Quels sont en général les secteurs dans lesquels il faudra toujours payer plus pour un service identique? Ce sont plutôt les secteurs des services, très intensifs en main d'oeuvre. Le progrès technique touchera moins ces secteurs que ceux qui utilisent beaucoup de capital. On a cité la coiffure ou les spectacles; mais on pourrait y ajouter l'enseignement : il faut toujours autant de temps pour enseigner à une classe d'élèves qu'à l'époque de Jules Ferry. Le seul moyen de réduire les coûts par élève d'un système éducatif est en pratique de réduire la qualité du service (par exemple en augmentant le nombre d'élèves par classe). Le problème est le même en matière médicale. On peut espérer limiter la hausse du coût des médicaments ou des traitements par le progrès technique : mais une consultation chez le médecin prend toujours le même temps; pour accroître la productivité d'un médecin, il faut qu'il consacre moins de temps à chaque patient ou qu'il en traite plusieurs en même temps. Et l'essentiel des soins hospitaliers (personnel médical, hébergement) ne peuvent être réduits qu'en réduisant la qualité du service.
C'est cela, la maladie des coûts : sans que l'on puisse en imputer la responsabilité à qui que ce soit, certains services intensifs en main d'oeuvre vont toujours coûter plus cher pour un service identique, sous l'effet du progrès technique dans les autres secteurs d'activité.
Est-ce vraiment un problème ? Pas nécessairement. Il suffit que
la croissance de la productivité dans les secteurs dans lesquels elle
est forte le reste, et soit suffisamment rapide pour absorber la hausse des
coûts des secteurs stagnants, et les gains réalisés d'un
côté par les consommateurs compenseront les hausses de coût
de l'autre côté. Ce qui est le cas actuellement. ce phénomène,
cependant, génère deux difficultés principales :
- le sentiment ressenti par les consommateurs que leur pouvoir d'achat diminue
s'ils attachent beaucoup d'importance aux secteurs dont la productivité
stagne.
- le second problème, c'est que la majorité des services de l'Etat
est constituée d'activités très intensives en main d'oeuvre
et dans lesquelles les gains de productivité sont faibles par nature.
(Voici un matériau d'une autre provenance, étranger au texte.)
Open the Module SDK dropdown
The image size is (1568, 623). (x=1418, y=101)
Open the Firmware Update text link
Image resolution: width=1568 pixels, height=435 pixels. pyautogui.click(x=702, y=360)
On a déjà cité l'exemple de l'enseignement et du système
de santé : mais le problème se pose de la même façon
pour les services de police, de justice, l'enseignement supérieur, et
une bonne part des activités des armées. Dans tous ces secteurs,
sans qu'il soit possible d'y faire quoi que ce soit, il est soit nécessaire
d'augmenter les prix (sous forme de hausse des prélèvements obligatoires)
soit nécessaire de diminuer la qualité des services fournis pour
suivre la hausse de la productivité du reste de l'économie. Pour
toute une série de produits, les consommateurs constatent que la qualité
augmente et que le prix diminue; pour l'essentiel des services publics, ils
constatent que les coûts ne cessent d'augmenter pour des performances
identiques ou amoindries. Pas étonnant, dans ces conditions, que les
critiques du fonctionnement du secteur public soient importantes, tandis que
ceux qui y travaillent ont le sentiment (justifié) qu'il n'est pas tellement
possible d'en améliorer le rendement.